= REQUIRED ACTION =
According to the cupcake recipe, how long will the baked cupcakes keep in an airtight container?

= SOURCE PASSAGE =

Gin and Tonic Cupcakes 

I mean, what’s not to love about a recipe with the words ‘Gin’ in it? My tipple of choice (though a decision I often regret the day after a session) works wonderfully in these zesty little cupcakes which are perfect for your G&T drinking partner(s) in crime! 


As the saying goes, when life gives you lemons you’d be silly not to put them in a cake or a dosage of Gin…so why not do both? A match made in heaven, these cupcakes are so easy to make, and the slightly sour lemon curd works really well with the subtle lemon sponge and Gin infused buttercream. You can also dress them up as much as you like – I added some beautiful edible flowers which you can make yourself by coating in a sugary egg mixture or by ordering online from various suppliers. 


Once baked, these cupcakes will keep for up to 5 days in an airtight container. You can also swap the lemon for lime if you fancy another tangy twist. 

Ingredients (makes 10-12 cupcakes):

  • 125g unsalted butter at room temp
  • 125g caster sugar 
  • 125g Homepride self raising flour 
  • 2 medium eggs
  • Zest of one unwaxed lemon 
  • 2 tbsp tonic water 
  • 2 tbsp Gin 
  • Lemon curd (around half a jar)

= MATERIAL PROVIDED =
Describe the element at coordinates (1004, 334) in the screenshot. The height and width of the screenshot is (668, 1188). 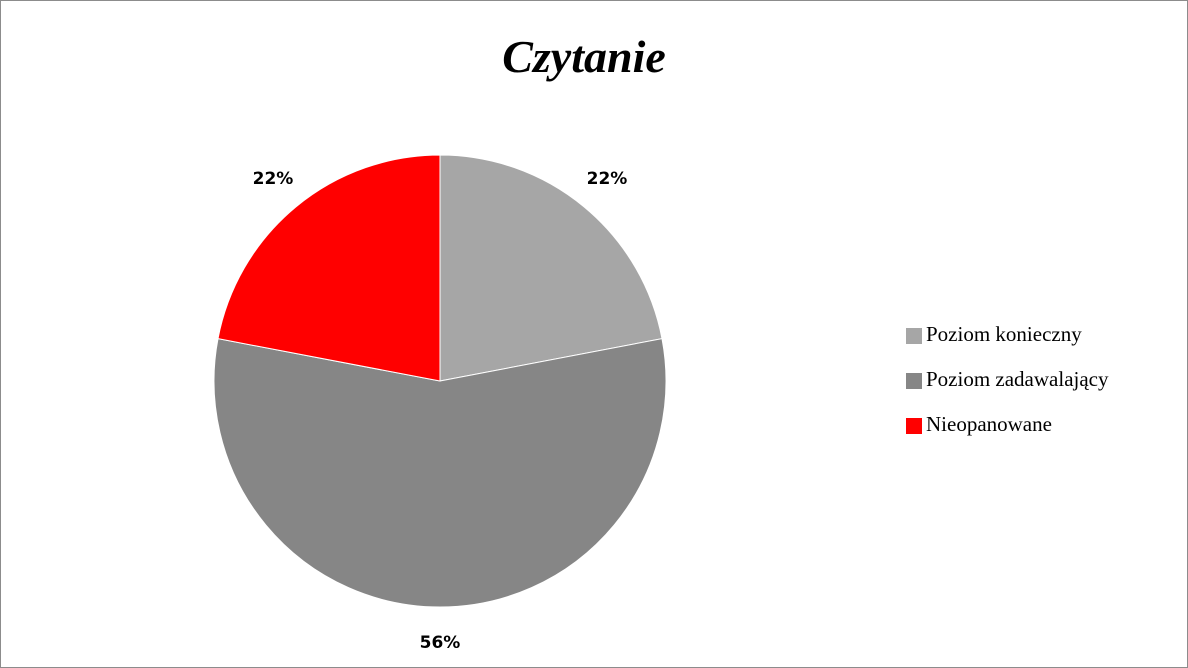
I see `legend-label: Poziom konieczny` at that location.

= RESPONSE TO THE EXERCISE =
Up to 5 days.